She’s currently the Director of Circular Fashion at Eileen Fisher but when Carmen Gama graduated from Parsons in 2015, her thesis collection was not what could be described as an immediate fit for Eileen FIsher’s simple timeless system of dressing. The brand on Gama’s radar was Patagonia but she didn’t want to move to the West Coast. Entitled “Construction Workers” Gama’s collection of “urban outerwear” was, however, a perfect representation of who she was as a designer at the time. “It was the culmination of the research and values that I had developed. It was truly me, with bold color, and outerwear which is my passion. And no, it was not the aesthetic of Eileen Fisher at all.”
Graduates into their first or second jobs often express disappointment at the lack of sustainability practiced within the corporate companies in which they find themselves. But by then they are unsure about how to pivot their career in a direction that aligns more with their values. FashionUnited asks Gama for her advice to graduates with aspirations to work responsibly while climbing the career ladder and, of course, paying off those student loans.
“Before submitting I did some research on Eileen Fisher and a phrase on their website really stood out to me: ‘We need to scrutinize everything we do.’ That’s when it clicked for me. I really connected with that phrase,” says Gama. “It’s my values. We share the same values.

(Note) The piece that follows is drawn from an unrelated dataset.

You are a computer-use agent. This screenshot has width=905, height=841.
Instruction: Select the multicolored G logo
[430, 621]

We want the same thing for the planet and have the same vision.”
So she decided against frantically overhauling her portfolio to meet the Fisher aesthetic. “If they want me, it’s because of our shared values,” she decided and submitted her work for consideration.

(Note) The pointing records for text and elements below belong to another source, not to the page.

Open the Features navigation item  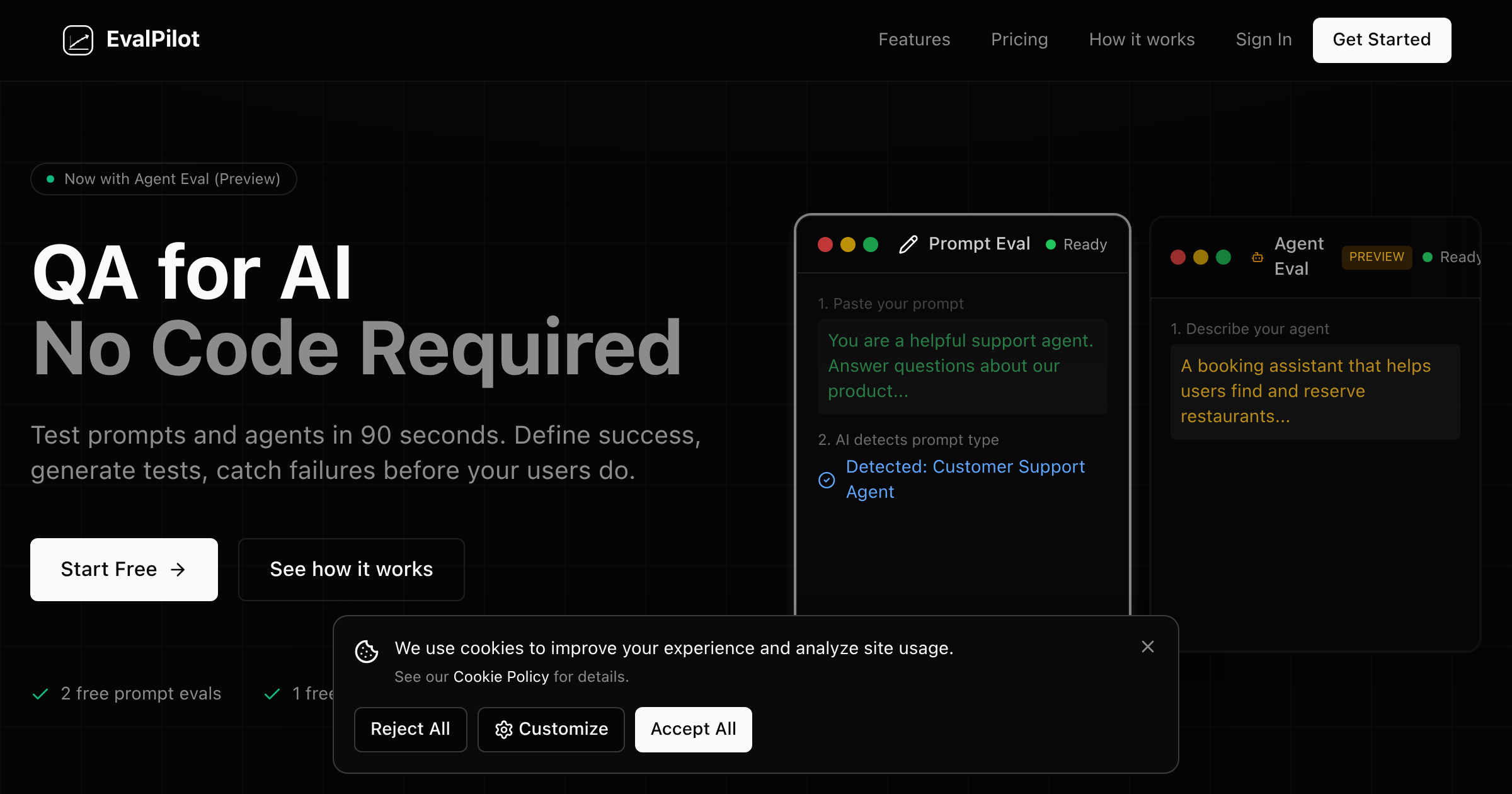tap(914, 40)
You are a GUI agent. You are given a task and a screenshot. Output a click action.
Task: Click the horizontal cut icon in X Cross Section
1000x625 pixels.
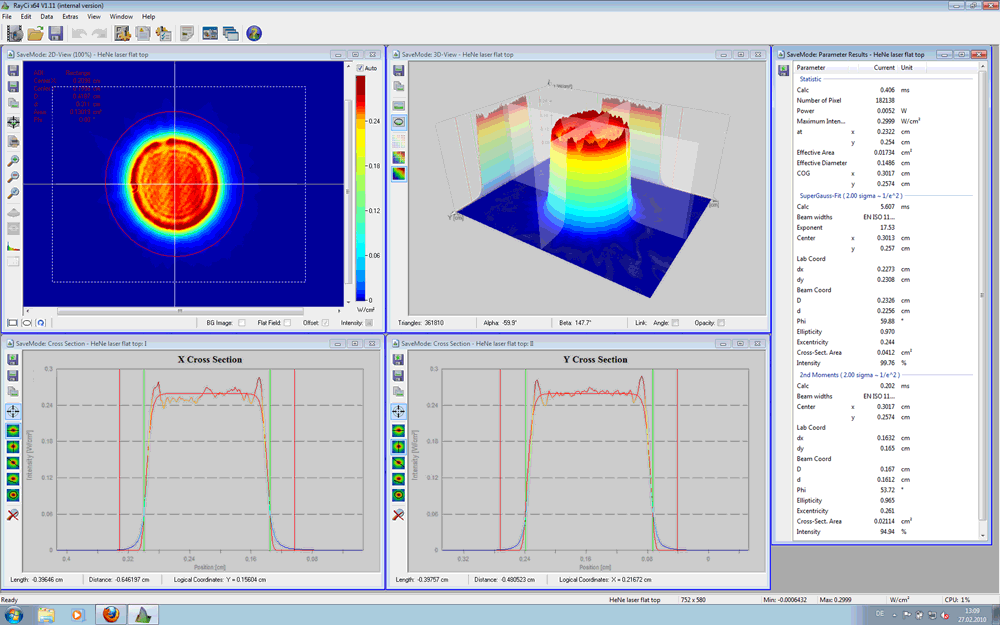[13, 430]
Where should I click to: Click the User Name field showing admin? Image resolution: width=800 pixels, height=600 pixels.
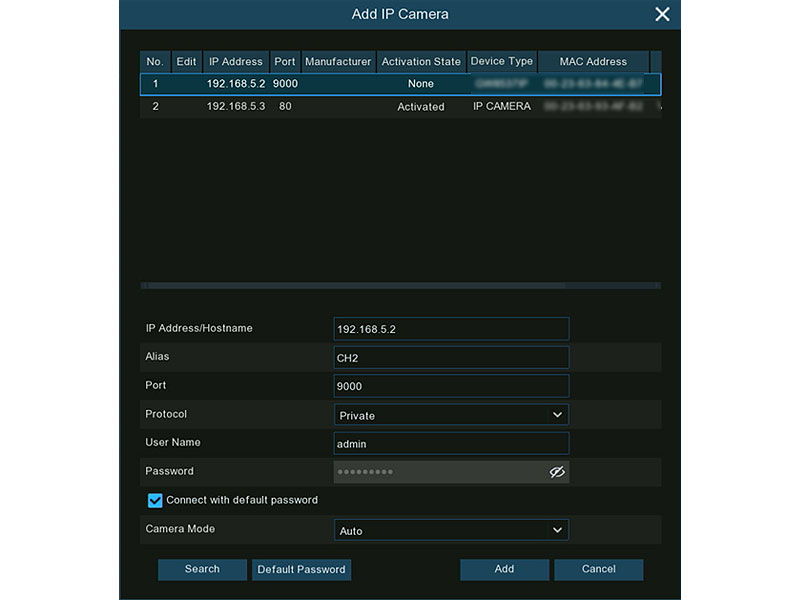pos(451,442)
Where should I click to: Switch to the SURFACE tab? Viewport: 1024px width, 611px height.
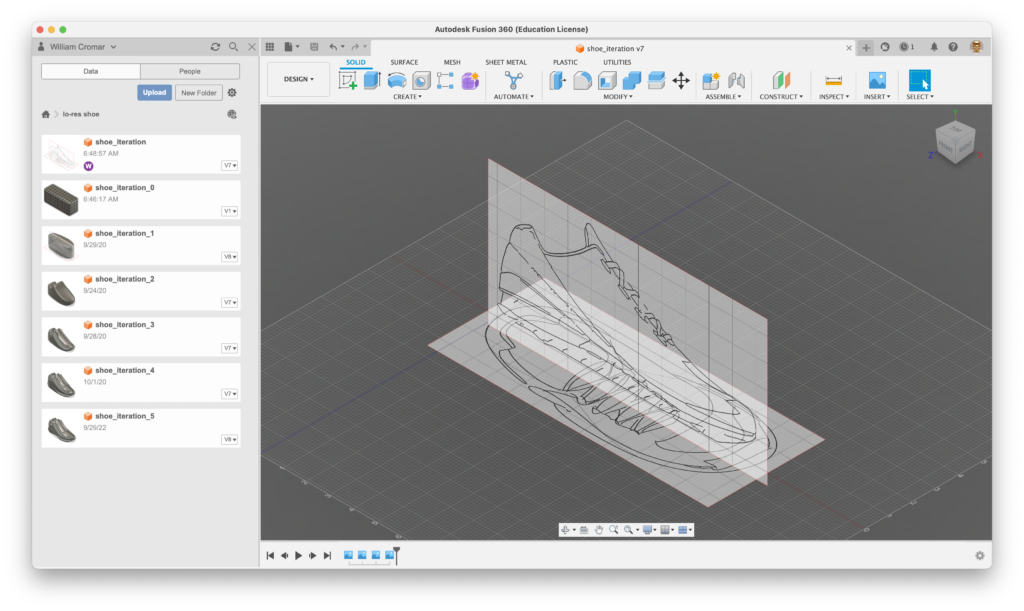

What a sustainability fashion portfolio looks like
She included in her portfolio a wealth of technical detail around the sustainability of her thought process, materials, choice of trims, functionality of design, and thinks this piqued the company’s interest. Although she had sourced recycled polyester, and organic hemp and cotton she was unable to get access to all of the sustainable performance fabrics that she had imagined for a range so heavy on outerwear. It’s common for suppliers to ignore students who can’t meet the high minimum threshold needed to make orders. Gama mentions a well-known founder of a sustainable fabric hub, saying, “We are good friends now but I tell her all the time how she ignored me when I was student. That happened a lot. But I harassed people and knocked on a lot of doors.”

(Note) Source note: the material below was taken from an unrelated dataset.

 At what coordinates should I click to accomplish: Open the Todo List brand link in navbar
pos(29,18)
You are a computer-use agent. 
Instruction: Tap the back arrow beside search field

She found out that zipper manufacturer YKK carried recycled PET zippers, and reached out and negotiated sponsorship. Photos of swatches served in place of fabrics she was unable to acquire. She thinks that demonstrating that the intention was there gained her points. “I want to believe it was about more than this but I think a Monocel French Terry really landed me the job,” says Gama of a swatch that the Eileen Fisher team had never come across before but have now grown to love.
Connections and gaining experience are key to getting the perfect job
Gama wonders if, seven years ago when she graduated, schools such as Parsons that were investing in a future-forward sustainable curriculum, were actually preparing students to go out into a world that wasn’t ready for them. Now she sees sustainability as an adjective added to every job posting––sustainability intern, sustainability design assistant––and questions if this is truly a sign that the industry has changed or if it is a greenwashing tactic to attract talent.
But she believes there are more options for graduates today and advises them to get experience in order to figure out what they want and determine how to get it. After having come to the US to work as an au pair while studying for an AAS in fashion design at a Long Island community college, Gama began working for licenses which included creating products associated with the Kardashians, JCPenney and Macys.
“I went to Parsons because I didn’t want that life. I needed to have connection to a university that would change my direction,” she said. “I knew this was not the world I wanted to be in. I did not come here, leave my family behind in Mexico, for this.”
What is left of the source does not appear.